De manière plus générale, on constate depuis plusieurs années la montée en puissance des « risques à grande échelle » (tels que définis par Patrick Lagadec).
Qu’ils soient liés à des problèmes financiers, politiques ou encore météorologiques, cette année encore Davos nous indique que ces risques sont de plus en plus présents, proliférant et surtout aux conséquences de plus en plus graves. Certains évoquent même l’idée d’une « société du risque incompressible » au sens où l’idée de compensation monétaire perd son sens face à un effet domino de dégâts illimités et irréparables. Ces nouveaux risques tendent à remettre en cause le rôle premier des assurances.

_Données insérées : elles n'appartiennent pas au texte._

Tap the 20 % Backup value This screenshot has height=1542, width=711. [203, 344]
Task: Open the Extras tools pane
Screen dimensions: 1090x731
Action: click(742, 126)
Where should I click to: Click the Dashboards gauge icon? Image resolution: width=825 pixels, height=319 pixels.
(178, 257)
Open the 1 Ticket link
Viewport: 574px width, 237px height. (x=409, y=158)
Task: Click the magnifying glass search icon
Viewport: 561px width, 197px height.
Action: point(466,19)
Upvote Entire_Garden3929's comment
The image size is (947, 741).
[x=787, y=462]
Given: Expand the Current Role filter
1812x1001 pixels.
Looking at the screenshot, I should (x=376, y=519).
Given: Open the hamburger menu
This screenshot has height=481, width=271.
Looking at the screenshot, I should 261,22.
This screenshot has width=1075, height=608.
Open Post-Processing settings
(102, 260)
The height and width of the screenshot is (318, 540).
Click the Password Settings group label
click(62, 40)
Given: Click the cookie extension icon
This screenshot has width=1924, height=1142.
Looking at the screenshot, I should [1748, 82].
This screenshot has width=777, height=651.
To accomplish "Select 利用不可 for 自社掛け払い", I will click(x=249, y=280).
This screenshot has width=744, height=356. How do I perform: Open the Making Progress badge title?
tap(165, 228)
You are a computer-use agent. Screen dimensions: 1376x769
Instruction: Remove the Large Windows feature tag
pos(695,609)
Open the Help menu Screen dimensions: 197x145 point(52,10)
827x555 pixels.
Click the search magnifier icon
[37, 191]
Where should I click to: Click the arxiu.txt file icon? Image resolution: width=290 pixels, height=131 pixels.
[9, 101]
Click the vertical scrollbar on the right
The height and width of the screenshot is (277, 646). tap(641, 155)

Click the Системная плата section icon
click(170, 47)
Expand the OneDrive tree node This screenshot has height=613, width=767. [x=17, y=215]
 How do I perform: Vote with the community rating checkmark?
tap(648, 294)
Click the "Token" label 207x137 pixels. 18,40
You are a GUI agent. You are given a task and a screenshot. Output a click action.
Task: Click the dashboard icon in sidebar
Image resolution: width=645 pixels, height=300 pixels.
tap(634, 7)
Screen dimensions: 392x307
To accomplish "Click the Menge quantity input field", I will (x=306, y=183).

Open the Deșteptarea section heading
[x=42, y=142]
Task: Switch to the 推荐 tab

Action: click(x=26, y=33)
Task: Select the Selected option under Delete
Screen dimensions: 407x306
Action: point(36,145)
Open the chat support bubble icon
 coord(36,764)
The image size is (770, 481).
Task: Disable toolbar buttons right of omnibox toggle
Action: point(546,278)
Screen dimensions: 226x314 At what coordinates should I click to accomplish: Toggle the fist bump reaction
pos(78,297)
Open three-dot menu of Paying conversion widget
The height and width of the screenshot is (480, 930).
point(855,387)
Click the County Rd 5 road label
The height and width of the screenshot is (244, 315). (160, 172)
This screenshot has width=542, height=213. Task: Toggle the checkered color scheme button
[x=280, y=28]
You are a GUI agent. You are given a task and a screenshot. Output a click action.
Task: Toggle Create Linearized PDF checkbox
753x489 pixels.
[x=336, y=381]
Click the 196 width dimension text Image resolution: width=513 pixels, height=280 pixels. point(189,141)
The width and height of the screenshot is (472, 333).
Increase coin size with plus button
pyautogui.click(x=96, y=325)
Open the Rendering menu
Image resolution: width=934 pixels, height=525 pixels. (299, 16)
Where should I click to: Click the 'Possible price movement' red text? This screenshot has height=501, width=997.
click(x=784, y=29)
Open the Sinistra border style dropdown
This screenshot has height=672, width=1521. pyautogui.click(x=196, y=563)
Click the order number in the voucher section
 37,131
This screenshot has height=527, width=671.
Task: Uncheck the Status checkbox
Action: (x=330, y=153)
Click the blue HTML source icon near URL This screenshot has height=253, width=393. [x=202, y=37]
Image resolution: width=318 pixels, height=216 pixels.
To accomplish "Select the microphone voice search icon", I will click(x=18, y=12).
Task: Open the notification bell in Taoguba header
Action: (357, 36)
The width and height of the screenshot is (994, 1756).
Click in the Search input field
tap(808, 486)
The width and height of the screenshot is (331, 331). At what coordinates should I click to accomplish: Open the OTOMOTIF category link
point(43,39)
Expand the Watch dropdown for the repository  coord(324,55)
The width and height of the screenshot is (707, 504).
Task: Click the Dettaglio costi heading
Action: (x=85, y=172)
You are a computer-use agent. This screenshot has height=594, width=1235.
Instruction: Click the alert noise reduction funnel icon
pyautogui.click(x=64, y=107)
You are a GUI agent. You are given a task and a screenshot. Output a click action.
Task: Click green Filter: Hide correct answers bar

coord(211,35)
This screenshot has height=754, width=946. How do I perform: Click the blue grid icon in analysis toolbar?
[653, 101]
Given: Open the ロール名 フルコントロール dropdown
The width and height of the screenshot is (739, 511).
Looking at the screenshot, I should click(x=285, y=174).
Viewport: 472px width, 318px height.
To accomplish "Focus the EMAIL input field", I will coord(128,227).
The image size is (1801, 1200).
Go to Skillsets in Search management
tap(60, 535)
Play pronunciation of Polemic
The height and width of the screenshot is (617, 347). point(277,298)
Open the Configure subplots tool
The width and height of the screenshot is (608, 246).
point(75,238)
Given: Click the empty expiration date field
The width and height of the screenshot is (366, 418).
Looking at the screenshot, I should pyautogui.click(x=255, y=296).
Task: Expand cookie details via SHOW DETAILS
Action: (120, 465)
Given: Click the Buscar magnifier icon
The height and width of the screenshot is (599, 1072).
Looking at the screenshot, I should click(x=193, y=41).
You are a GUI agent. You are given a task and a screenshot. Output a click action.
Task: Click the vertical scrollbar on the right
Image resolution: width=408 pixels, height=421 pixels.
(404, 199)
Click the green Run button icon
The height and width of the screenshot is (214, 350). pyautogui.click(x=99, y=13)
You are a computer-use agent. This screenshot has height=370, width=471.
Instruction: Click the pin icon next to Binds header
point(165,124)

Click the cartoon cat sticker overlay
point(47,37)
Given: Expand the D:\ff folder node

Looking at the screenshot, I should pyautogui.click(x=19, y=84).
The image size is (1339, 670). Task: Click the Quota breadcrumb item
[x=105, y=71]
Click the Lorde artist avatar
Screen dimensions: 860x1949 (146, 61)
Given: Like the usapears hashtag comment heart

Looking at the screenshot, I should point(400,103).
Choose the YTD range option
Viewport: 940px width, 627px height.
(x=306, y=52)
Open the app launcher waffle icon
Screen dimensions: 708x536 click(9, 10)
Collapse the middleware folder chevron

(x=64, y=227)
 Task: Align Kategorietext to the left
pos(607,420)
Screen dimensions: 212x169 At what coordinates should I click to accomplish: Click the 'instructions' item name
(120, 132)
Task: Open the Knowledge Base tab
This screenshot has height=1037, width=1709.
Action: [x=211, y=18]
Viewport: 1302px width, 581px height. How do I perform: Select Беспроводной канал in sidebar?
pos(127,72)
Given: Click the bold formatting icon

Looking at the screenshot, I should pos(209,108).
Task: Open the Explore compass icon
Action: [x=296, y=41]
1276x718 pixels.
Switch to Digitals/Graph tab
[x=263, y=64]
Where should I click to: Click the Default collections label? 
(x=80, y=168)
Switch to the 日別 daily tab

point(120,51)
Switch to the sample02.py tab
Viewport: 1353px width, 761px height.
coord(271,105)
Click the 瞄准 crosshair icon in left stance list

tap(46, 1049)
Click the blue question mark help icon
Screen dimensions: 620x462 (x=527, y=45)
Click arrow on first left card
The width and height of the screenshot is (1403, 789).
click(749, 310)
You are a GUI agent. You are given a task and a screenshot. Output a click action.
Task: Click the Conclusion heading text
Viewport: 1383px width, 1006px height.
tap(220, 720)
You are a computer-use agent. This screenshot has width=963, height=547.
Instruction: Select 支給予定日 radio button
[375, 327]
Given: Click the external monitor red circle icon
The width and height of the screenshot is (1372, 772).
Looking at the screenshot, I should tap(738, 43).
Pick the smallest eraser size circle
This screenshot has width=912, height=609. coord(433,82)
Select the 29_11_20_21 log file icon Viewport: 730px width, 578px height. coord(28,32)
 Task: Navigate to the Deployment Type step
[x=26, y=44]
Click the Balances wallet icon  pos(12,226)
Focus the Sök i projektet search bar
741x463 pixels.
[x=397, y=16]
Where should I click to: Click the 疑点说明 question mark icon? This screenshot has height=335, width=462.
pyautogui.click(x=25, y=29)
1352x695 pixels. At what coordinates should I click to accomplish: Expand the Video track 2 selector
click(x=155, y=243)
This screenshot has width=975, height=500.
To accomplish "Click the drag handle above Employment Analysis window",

Cependant, les assureurs (et particulièrement les réassureurs) jouent aussi un rôle important de prévention auprès des entreprises en partageant leur expertise et leurs outils de gestion des risques (stratégies d’atténuation des risques, « risk profiling », outils de management en situation catastrophique, etc…). Cette connaissance associée à des moyens de pression forts tels que l’augmentation des primes d’assurance ou le refus d’assurer certains risques leurs confèrent une réelle influence. En maintenant le développement de leurs missions d’information, de prévention et de soutien aux entreprises, les assurances continueront de participer à une meilleure maîtrise des risques.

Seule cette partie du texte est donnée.